__Required action__:
The answer must consist of every line in the data below that holds the word "will".

Stored items

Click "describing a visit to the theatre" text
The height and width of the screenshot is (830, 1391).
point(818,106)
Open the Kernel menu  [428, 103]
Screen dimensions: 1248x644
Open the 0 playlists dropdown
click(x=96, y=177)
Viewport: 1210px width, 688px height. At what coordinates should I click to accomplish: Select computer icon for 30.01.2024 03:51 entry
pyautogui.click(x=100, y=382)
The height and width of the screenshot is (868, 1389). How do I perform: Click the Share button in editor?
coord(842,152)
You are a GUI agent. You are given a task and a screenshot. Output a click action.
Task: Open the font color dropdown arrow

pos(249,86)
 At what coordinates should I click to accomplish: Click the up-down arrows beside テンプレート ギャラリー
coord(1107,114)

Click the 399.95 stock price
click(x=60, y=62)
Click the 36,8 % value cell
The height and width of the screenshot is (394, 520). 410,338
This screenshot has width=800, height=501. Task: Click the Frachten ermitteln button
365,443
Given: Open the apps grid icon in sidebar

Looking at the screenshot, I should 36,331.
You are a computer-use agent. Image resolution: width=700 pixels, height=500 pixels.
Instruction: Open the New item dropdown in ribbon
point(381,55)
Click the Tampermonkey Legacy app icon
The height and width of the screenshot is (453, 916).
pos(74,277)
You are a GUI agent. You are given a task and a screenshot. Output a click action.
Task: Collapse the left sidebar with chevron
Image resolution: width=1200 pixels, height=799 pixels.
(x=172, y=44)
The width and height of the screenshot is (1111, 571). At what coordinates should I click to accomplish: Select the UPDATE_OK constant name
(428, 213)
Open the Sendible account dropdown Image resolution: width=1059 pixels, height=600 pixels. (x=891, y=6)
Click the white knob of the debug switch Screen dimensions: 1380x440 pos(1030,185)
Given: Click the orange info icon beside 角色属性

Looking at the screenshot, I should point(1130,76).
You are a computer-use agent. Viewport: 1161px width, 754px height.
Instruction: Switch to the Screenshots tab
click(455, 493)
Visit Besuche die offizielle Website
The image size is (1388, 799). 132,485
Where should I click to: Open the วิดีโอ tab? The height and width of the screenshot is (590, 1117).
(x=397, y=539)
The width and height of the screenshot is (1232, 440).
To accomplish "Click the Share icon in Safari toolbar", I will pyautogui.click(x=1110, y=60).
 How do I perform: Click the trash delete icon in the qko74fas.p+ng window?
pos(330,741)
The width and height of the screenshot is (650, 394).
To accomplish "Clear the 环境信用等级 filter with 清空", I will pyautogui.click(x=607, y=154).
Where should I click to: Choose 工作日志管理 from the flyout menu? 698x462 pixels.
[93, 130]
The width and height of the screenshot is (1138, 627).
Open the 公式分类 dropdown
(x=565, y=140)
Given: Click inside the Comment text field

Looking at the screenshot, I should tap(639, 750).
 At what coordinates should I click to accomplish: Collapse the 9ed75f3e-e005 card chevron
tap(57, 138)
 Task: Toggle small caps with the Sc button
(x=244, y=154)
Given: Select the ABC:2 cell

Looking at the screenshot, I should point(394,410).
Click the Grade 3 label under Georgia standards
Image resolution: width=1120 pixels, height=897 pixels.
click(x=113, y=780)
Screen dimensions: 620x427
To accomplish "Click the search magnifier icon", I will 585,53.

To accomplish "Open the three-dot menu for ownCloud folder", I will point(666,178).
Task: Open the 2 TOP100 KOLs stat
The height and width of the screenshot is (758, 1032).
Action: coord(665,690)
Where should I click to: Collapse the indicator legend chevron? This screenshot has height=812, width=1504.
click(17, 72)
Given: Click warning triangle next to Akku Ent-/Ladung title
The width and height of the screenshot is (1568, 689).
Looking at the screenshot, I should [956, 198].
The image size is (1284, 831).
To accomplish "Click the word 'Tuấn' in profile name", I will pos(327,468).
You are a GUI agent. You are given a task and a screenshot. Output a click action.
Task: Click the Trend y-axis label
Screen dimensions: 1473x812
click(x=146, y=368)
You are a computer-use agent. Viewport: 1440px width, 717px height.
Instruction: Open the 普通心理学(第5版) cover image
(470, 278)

__Answer space__:
To accomplish "Click the Share icon in Safari toolbar", I will pyautogui.click(x=1110, y=60).
To accomplish "Clear the 环境信用等级 filter with 清空", I will pyautogui.click(x=607, y=154).
To accomplish "Click the search magnifier icon", I will 585,53.
To accomplish "Open the three-dot menu for ownCloud folder", I will point(666,178).
To accomplish "Click the word 'Tuấn' in profile name", I will pos(327,468).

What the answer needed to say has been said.